I researched about the best 3D printers for the past few days because I need one for my home projects and hobbies. I read reviews on Tom’s Hardware, PCMag, and All3DP, and they are marking these two as the best options:
However, I am having trouble deciding which one would best suit my needs and need your expert advice. I plan to print small models, prototypes, and functional parts, so I need something reliable, easy to use, and capable of producing high-quality prints with minimal setup.
So which one should I buy? Any recommendation or personal experience with these will be appreciated.
Both of those printers are more than 2 years old and have been surpassed by newer printers.

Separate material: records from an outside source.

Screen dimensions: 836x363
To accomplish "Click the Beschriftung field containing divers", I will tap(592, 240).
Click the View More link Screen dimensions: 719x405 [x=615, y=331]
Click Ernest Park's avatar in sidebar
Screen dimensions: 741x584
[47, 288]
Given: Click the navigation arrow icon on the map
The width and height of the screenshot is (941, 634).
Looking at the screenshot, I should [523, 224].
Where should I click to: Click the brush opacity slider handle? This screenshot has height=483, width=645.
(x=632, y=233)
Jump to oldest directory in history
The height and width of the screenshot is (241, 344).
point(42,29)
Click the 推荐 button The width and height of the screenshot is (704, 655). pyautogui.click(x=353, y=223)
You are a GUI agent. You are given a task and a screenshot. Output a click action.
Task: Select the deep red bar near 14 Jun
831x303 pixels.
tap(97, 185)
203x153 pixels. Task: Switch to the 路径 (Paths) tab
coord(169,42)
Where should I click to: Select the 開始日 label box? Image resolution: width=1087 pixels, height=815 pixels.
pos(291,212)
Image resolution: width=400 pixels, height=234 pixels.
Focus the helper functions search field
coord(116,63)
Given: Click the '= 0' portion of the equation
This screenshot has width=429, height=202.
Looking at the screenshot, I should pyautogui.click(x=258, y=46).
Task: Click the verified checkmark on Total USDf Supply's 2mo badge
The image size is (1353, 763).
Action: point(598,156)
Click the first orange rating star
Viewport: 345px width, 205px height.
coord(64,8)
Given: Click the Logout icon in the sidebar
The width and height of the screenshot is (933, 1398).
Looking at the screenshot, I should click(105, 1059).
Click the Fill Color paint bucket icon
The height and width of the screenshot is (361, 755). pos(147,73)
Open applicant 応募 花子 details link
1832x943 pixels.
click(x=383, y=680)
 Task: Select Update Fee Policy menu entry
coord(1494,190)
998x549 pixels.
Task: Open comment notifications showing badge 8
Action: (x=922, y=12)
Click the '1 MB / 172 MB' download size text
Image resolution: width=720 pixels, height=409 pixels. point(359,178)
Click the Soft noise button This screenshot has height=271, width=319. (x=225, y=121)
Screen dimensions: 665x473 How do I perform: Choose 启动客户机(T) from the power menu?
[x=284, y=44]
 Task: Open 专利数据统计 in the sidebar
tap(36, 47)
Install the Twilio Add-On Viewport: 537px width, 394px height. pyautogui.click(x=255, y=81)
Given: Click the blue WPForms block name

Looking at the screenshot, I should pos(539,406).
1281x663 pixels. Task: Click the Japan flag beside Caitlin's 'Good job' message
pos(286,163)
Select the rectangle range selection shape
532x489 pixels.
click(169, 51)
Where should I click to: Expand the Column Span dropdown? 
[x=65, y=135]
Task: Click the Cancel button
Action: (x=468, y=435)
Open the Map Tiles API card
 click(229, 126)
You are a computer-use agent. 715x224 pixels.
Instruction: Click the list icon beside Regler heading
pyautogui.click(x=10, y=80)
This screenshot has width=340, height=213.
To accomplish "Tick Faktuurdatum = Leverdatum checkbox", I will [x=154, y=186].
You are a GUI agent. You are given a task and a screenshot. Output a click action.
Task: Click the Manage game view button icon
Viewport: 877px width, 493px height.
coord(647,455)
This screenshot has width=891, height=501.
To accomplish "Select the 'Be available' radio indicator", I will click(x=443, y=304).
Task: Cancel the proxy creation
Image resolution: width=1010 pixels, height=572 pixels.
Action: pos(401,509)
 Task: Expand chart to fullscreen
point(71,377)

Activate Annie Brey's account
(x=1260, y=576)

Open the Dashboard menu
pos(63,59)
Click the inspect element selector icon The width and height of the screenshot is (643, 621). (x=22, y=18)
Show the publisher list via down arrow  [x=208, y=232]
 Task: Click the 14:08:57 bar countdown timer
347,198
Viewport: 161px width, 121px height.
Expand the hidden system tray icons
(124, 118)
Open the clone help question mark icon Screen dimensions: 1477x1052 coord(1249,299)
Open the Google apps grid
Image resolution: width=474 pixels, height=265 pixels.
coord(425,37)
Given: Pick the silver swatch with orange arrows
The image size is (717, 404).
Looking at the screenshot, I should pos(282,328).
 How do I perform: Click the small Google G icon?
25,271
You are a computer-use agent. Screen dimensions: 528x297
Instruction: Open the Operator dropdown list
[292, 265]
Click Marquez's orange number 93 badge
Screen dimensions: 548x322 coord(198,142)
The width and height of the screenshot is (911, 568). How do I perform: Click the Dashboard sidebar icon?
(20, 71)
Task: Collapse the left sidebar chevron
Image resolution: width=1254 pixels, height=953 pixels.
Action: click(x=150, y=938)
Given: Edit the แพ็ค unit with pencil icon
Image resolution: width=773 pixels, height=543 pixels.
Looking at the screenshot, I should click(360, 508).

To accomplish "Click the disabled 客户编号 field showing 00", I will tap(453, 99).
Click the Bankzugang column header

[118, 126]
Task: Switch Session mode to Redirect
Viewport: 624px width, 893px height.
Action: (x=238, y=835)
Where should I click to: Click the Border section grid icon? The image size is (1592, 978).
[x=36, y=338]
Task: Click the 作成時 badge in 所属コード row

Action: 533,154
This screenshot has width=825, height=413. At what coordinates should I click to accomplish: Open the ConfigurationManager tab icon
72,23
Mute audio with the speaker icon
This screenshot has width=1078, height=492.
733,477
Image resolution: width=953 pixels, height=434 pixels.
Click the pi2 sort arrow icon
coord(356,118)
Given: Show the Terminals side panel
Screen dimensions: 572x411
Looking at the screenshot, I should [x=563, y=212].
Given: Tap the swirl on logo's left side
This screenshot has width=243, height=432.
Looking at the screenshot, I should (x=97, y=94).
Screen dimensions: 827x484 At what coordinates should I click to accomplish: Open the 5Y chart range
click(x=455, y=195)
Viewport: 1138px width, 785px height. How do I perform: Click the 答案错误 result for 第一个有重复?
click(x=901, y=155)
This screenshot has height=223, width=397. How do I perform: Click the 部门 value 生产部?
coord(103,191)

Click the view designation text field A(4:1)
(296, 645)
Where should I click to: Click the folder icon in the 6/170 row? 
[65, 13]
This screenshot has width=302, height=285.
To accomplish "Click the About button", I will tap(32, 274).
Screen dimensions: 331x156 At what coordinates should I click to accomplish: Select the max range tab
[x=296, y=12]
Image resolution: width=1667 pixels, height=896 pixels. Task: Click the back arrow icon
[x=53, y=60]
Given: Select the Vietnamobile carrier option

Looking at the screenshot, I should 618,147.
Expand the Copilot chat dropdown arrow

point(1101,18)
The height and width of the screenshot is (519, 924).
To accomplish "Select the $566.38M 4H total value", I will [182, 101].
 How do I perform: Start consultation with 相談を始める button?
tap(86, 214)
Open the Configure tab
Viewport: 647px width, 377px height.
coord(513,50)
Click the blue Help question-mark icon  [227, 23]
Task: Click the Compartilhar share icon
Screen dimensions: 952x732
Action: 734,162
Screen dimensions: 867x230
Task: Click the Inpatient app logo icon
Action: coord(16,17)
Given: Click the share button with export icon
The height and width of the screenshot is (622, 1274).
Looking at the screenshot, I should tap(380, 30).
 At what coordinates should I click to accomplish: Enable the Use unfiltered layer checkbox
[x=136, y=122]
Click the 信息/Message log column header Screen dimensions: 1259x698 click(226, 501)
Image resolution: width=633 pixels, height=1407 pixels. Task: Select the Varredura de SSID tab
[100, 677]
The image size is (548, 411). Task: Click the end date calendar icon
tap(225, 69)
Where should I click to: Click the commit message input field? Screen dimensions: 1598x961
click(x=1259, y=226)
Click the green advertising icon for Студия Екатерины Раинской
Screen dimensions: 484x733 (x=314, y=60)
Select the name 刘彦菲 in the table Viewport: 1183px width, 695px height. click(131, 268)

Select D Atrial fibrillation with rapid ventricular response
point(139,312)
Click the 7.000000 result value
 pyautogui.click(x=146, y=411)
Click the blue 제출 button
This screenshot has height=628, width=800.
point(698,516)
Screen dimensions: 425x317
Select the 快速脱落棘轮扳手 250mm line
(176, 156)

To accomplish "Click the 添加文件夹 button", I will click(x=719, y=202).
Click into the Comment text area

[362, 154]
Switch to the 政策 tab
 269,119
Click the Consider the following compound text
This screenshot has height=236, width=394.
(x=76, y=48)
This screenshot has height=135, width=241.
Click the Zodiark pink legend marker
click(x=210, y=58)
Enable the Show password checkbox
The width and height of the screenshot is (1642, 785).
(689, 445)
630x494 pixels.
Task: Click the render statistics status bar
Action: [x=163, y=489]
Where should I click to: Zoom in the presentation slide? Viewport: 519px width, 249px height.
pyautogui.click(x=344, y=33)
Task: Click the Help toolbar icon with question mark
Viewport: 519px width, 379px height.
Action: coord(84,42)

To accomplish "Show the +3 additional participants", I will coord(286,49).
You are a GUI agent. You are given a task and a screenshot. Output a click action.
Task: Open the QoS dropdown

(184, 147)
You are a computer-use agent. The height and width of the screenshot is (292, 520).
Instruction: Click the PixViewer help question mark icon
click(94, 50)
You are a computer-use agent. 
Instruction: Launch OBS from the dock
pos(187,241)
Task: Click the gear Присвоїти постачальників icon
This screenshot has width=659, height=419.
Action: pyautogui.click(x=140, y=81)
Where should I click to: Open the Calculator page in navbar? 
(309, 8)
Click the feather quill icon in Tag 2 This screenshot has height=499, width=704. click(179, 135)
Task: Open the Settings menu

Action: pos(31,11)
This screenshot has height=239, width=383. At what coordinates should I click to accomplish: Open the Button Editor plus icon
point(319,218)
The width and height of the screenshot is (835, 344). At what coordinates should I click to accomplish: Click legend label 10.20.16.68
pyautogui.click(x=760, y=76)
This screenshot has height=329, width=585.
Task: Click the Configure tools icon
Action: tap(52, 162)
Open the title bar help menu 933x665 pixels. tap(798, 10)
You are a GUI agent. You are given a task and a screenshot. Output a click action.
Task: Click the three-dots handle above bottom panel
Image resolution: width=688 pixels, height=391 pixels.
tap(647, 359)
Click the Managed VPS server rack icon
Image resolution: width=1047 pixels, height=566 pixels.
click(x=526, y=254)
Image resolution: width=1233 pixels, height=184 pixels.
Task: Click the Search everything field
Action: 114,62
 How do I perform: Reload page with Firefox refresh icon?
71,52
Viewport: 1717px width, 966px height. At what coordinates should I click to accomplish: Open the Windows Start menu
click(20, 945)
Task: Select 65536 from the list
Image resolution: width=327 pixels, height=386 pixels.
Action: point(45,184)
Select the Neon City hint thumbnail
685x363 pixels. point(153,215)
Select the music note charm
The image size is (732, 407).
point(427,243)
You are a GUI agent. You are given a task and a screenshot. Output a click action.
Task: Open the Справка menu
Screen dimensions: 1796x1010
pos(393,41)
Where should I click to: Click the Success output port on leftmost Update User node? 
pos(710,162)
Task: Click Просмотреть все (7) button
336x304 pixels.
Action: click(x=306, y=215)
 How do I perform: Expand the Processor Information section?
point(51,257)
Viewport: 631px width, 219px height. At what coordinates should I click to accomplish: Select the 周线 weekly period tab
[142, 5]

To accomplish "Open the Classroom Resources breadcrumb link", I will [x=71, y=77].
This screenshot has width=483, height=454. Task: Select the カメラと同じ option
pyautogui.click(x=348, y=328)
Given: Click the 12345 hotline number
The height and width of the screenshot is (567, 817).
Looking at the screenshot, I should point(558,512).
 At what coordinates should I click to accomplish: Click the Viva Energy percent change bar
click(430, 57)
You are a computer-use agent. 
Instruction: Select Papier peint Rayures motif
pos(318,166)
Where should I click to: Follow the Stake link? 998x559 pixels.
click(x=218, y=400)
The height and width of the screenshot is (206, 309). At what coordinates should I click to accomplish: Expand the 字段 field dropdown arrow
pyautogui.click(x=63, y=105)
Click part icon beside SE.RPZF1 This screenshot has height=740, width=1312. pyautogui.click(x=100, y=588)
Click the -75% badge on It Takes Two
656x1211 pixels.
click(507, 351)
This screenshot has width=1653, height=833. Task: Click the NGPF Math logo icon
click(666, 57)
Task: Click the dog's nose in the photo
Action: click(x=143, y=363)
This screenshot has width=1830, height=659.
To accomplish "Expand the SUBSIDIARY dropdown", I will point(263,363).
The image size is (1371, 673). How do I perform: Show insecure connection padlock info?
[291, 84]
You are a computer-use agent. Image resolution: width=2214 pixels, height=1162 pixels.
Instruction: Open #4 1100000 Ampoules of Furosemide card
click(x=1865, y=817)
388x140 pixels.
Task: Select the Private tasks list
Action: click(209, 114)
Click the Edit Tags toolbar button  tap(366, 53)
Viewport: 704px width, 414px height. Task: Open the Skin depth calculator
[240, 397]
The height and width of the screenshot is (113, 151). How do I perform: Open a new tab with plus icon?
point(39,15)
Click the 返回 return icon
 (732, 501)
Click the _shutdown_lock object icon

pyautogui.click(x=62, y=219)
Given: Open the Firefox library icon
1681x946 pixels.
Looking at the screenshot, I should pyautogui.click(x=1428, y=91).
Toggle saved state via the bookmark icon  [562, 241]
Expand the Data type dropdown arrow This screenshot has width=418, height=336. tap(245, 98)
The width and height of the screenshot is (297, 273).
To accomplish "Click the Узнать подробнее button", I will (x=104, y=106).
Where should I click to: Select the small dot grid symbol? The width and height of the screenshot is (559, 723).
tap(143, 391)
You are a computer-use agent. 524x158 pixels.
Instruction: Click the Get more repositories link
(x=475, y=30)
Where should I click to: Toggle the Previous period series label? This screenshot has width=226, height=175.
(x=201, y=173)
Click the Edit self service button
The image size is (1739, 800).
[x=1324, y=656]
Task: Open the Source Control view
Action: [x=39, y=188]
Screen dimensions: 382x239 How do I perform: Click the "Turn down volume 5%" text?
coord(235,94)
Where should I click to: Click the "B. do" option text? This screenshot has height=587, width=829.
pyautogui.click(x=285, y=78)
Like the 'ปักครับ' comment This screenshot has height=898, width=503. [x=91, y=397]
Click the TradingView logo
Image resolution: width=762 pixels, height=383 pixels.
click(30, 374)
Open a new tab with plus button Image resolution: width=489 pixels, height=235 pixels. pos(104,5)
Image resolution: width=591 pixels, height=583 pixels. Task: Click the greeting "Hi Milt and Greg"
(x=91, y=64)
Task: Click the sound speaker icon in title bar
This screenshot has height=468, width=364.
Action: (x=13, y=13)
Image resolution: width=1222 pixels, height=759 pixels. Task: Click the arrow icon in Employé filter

Keep in mind that Bambu Labs does not support the open source community they stole from and it is rumored that they are moving to a closed ecosystem (think subscription service like HP printers). They have been pushing updates to some of their printers that prohibit you from using 3rd party software and you have to work through their cloud service to be able to print.
Any 3D printer should be able to print prototypes and functional parts. The key to printing small models is more in the nozzle than the printer itself: most small to mid-size printers on the market come with a 0.4 mm nozzle standard and have 0.2 mm nozzles available as after market add-ons.
Both flash forge and Bambu make good units. I don’t have much experience with Flashforge. I own a pair of Bambu . I have no issues they make really good prints easily. The P1S is a good machine and has full filtration the P2S its successor vents out. I don’t get why they did that but they did.
They look to be opening the walled garden supporting offline printing and the AMS2 pro is better at dealing with odd spools, unlike the ams. I am not sure I would worry too much.
There is something to be said for open source, if that is important Prusa. almost every printer is a copy of the first commercial Prusa’s as are creality, bambu , orca, Snapmaker, slicer a copy of prusaslicer. Before everyone says it is the same as Slic3r the last release was in 2018. It is loosely based on it most of the development is prusa now.
in open source land the MK4 or core one. The MK4 is open so it likely should have enclosure and filtration.
I see prusa just released an open source RFID. Lets hope it gets adopted… lol That is the issues with Bambu , Creality, snap maker and ??? issues with closed source they can lock to one filament. They have not but could.
IMO I would go P1S or P2S they just work. they will look after you.
And Bambu Studio, Orca and Creality Print are based on Prusa. They really are almost the same slicer. If one gets a new feature they all jump on the band wagon.